Job: Copy the following lines word for word, covering all of the data.

===== The data =====

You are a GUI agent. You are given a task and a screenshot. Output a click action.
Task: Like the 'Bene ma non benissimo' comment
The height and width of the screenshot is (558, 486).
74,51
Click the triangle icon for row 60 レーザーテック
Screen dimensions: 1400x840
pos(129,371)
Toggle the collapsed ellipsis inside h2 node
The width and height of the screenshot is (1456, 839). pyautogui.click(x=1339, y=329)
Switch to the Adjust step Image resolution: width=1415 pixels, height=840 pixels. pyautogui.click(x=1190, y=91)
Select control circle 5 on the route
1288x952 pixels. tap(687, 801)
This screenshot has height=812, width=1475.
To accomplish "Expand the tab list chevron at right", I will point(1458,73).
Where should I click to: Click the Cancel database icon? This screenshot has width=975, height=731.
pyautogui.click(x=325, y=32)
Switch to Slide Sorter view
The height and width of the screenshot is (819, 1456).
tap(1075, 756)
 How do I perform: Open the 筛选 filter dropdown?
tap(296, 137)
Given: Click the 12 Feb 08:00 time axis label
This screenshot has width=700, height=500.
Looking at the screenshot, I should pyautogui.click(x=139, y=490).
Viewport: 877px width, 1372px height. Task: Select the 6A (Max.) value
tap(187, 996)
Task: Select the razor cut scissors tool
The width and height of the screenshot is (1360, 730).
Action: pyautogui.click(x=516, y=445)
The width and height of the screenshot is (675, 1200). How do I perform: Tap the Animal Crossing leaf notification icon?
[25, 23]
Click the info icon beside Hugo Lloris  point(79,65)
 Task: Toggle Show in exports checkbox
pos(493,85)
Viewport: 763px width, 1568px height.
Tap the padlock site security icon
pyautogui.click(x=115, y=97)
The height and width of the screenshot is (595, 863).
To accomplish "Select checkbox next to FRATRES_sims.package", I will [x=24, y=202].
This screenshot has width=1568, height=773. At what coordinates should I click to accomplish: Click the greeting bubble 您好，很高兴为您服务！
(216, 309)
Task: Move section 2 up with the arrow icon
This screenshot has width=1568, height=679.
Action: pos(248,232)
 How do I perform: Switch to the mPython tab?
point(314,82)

=====

Solution:
You are a GUI agent. You are given a task and a screenshot. Output a click action.
Task: Like the 'Bene ma non benissimo' comment
The height and width of the screenshot is (558, 486).
74,51
Click the triangle icon for row 60 レーザーテック
Screen dimensions: 1400x840
pos(129,371)
Toggle the collapsed ellipsis inside h2 node
The width and height of the screenshot is (1456, 839). pyautogui.click(x=1339, y=329)
Switch to the Adjust step Image resolution: width=1415 pixels, height=840 pixels. pyautogui.click(x=1190, y=91)
Select control circle 5 on the route
1288x952 pixels. tap(687, 801)
This screenshot has height=812, width=1475.
To accomplish "Expand the tab list chevron at right", I will point(1458,73).
Where should I click to: Click the Cancel database icon? This screenshot has width=975, height=731.
pyautogui.click(x=325, y=32)
Switch to Slide Sorter view
The height and width of the screenshot is (819, 1456).
tap(1075, 756)
 How do I perform: Open the 筛选 filter dropdown?
tap(296, 137)
Given: Click the 12 Feb 08:00 time axis label
This screenshot has width=700, height=500.
Looking at the screenshot, I should pyautogui.click(x=139, y=490).
Viewport: 877px width, 1372px height. Task: Select the 6A (Max.) value
tap(187, 996)
Task: Select the razor cut scissors tool
The width and height of the screenshot is (1360, 730).
Action: pyautogui.click(x=516, y=445)
The width and height of the screenshot is (675, 1200). How do I perform: Tap the Animal Crossing leaf notification icon?
[25, 23]
Click the info icon beside Hugo Lloris  point(79,65)
 Task: Toggle Show in exports checkbox
pos(493,85)
Viewport: 763px width, 1568px height.
Tap the padlock site security icon
pyautogui.click(x=115, y=97)
The height and width of the screenshot is (595, 863).
To accomplish "Select checkbox next to FRATRES_sims.package", I will [x=24, y=202].
This screenshot has width=1568, height=773. At what coordinates should I click to accomplish: Click the greeting bubble 您好，很高兴为您服务！
(216, 309)
Task: Move section 2 up with the arrow icon
This screenshot has width=1568, height=679.
Action: pos(248,232)
 How do I perform: Switch to the mPython tab?
point(314,82)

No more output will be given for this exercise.